*** Opening Recorded data ***

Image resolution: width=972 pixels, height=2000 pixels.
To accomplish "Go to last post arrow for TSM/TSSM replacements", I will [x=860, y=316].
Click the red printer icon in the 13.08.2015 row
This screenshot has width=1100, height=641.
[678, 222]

*** Closing Recorded data ***

What this task involves:
Type out the material above once more, exactly.

Final answer:
Image resolution: width=972 pixels, height=2000 pixels.
To accomplish "Go to last post arrow for TSM/TSSM replacements", I will [x=860, y=316].
Click the red printer icon in the 13.08.2015 row
This screenshot has width=1100, height=641.
[678, 222]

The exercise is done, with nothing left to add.